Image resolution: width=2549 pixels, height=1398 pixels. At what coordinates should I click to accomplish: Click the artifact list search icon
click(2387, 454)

────

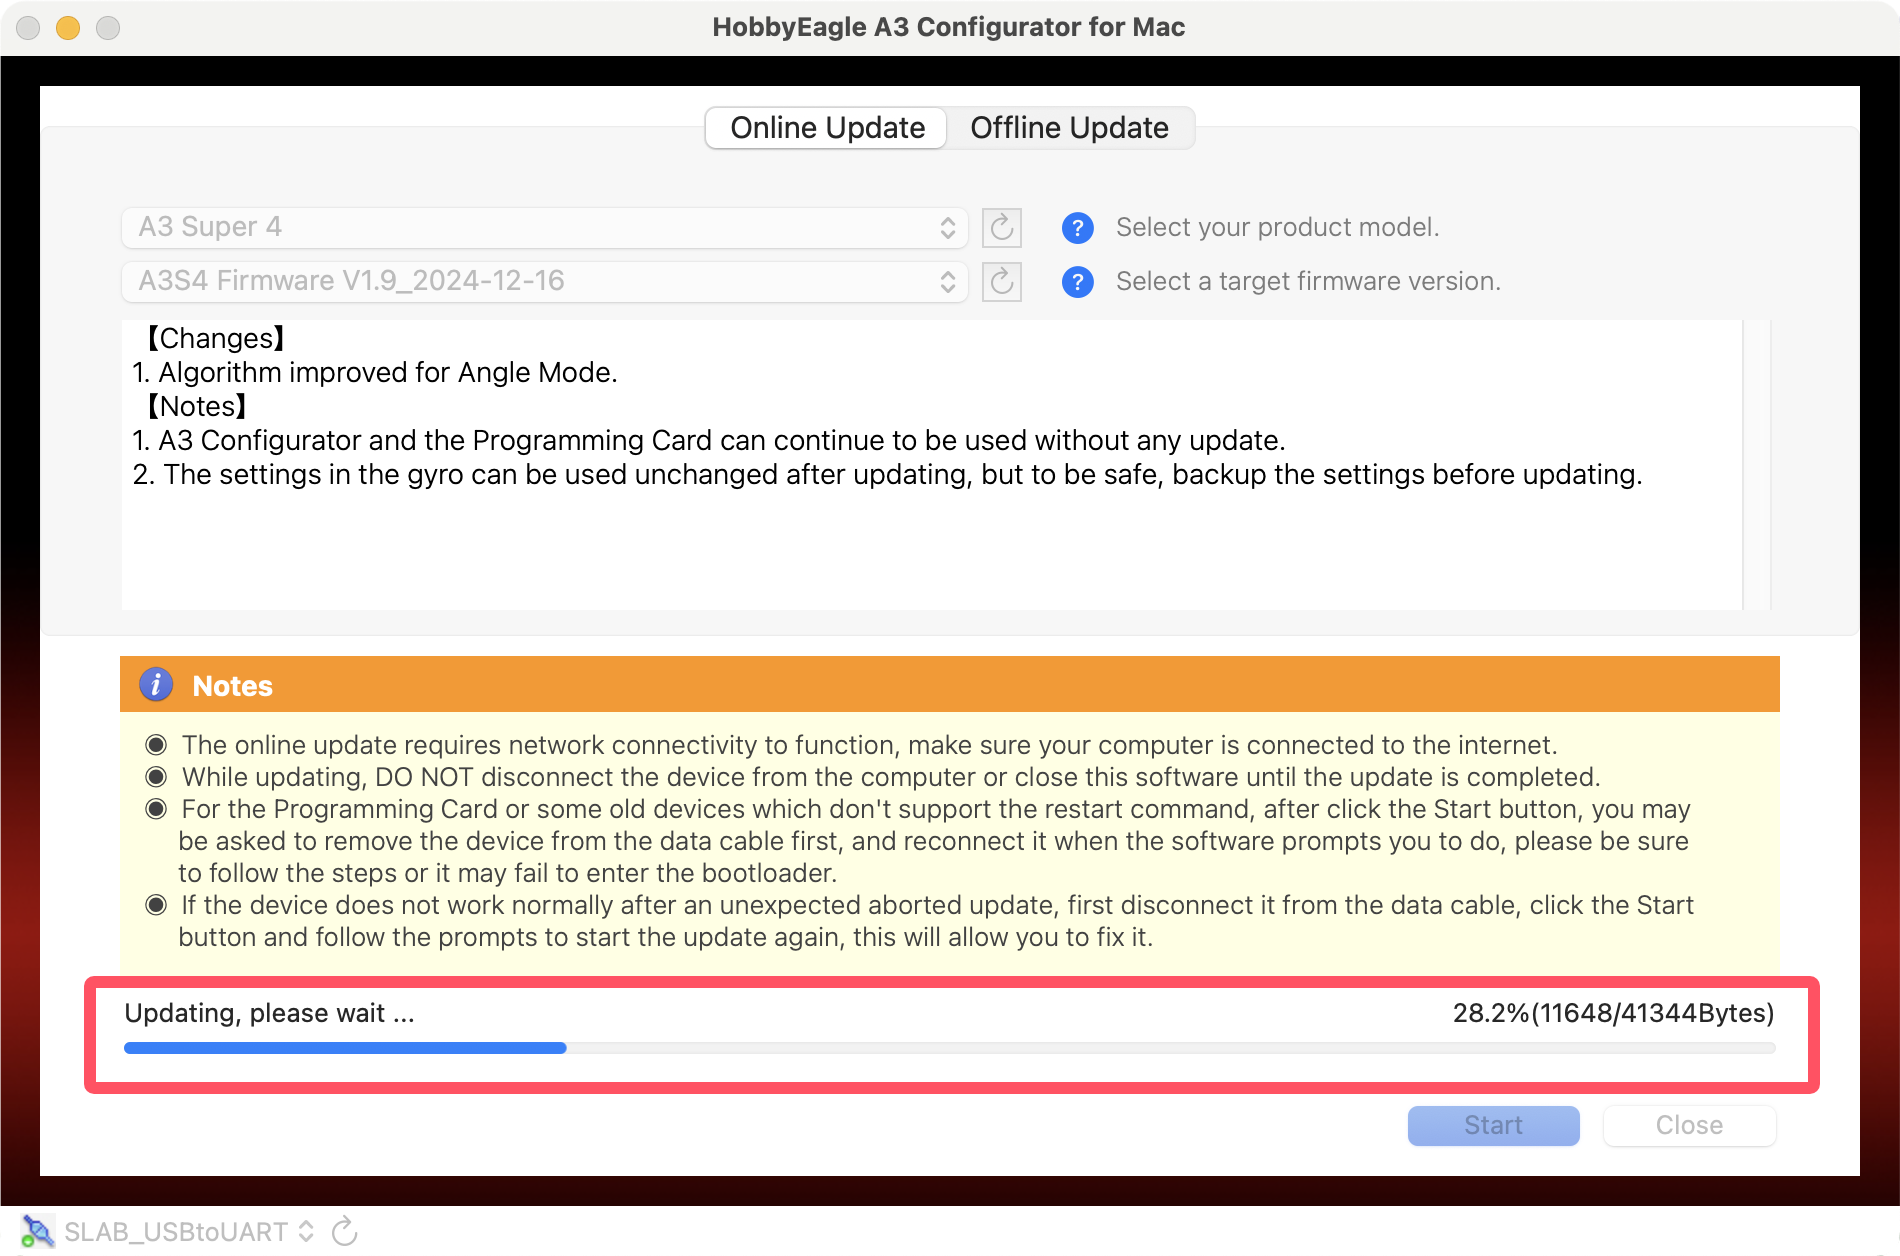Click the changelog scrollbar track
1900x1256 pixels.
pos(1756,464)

────

▸ Stated problem: Count the lines in the listing above that contain the word "pixels". Reply with the number only.

▸ Solution below: 2